**WORK INSTRUCTIONS**
The records that follow must be transcribed exactly, each one in full.

DATA LISTING START

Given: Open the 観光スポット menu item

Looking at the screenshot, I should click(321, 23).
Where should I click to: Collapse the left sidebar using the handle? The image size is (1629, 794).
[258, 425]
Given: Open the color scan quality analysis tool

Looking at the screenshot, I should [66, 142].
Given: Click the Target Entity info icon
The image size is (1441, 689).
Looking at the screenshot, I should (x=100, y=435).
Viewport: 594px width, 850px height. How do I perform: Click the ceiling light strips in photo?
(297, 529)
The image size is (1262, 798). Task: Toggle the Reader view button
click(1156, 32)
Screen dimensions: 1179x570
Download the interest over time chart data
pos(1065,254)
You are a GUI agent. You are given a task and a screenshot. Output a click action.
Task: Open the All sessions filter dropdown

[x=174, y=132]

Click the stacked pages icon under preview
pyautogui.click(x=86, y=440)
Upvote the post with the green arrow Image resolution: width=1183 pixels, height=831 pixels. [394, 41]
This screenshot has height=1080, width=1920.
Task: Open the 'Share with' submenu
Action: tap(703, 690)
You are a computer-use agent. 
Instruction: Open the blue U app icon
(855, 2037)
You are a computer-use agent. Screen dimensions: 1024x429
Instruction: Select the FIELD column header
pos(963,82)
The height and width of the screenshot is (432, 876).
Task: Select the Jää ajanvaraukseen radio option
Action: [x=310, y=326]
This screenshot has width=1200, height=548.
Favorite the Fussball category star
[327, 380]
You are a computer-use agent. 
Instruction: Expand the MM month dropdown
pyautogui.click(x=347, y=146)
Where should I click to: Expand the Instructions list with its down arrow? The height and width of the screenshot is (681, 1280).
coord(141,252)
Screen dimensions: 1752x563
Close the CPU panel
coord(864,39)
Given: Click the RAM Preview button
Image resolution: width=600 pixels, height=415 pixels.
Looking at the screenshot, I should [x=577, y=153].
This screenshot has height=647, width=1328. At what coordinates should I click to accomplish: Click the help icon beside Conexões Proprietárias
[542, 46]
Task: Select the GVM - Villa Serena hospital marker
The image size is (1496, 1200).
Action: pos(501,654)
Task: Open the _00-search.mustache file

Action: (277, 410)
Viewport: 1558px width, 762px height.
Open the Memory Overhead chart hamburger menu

DATA LISTING END

**FINISHED TASK**
Given: Open the 観光スポット menu item

Looking at the screenshot, I should click(321, 23).
Where should I click to: Collapse the left sidebar using the handle? The image size is (1629, 794).
[258, 425]
Given: Open the color scan quality analysis tool

Looking at the screenshot, I should [66, 142].
Given: Click the Target Entity info icon
The image size is (1441, 689).
Looking at the screenshot, I should (x=100, y=435).
Viewport: 594px width, 850px height. How do I perform: Click the ceiling light strips in photo?
(297, 529)
The image size is (1262, 798). Task: Toggle the Reader view button
click(1156, 32)
Screen dimensions: 1179x570
Download the interest over time chart data
pos(1065,254)
You are a GUI agent. You are given a task and a screenshot. Output a click action.
Task: Open the All sessions filter dropdown

[x=174, y=132]

Click the stacked pages icon under preview
pyautogui.click(x=86, y=440)
Upvote the post with the green arrow Image resolution: width=1183 pixels, height=831 pixels. [394, 41]
This screenshot has height=1080, width=1920.
Task: Open the 'Share with' submenu
Action: tap(703, 690)
You are a computer-use agent. 
Instruction: Open the blue U app icon
(855, 2037)
You are a computer-use agent. Screen dimensions: 1024x429
Instruction: Select the FIELD column header
pos(963,82)
The height and width of the screenshot is (432, 876).
Task: Select the Jää ajanvaraukseen radio option
Action: [x=310, y=326]
This screenshot has width=1200, height=548.
Favorite the Fussball category star
[327, 380]
You are a computer-use agent. 
Instruction: Expand the MM month dropdown
pyautogui.click(x=347, y=146)
Where should I click to: Expand the Instructions list with its down arrow? The height and width of the screenshot is (681, 1280).
coord(141,252)
Screen dimensions: 1752x563
Close the CPU panel
coord(864,39)
Given: Click the RAM Preview button
Image resolution: width=600 pixels, height=415 pixels.
Looking at the screenshot, I should [x=577, y=153].
This screenshot has height=647, width=1328. At what coordinates should I click to accomplish: Click the help icon beside Conexões Proprietárias
[542, 46]
Task: Select the GVM - Villa Serena hospital marker
The image size is (1496, 1200).
Action: pos(501,654)
Task: Open the _00-search.mustache file

Action: (277, 410)
Viewport: 1558px width, 762px height.
Open the Memory Overhead chart hamburger menu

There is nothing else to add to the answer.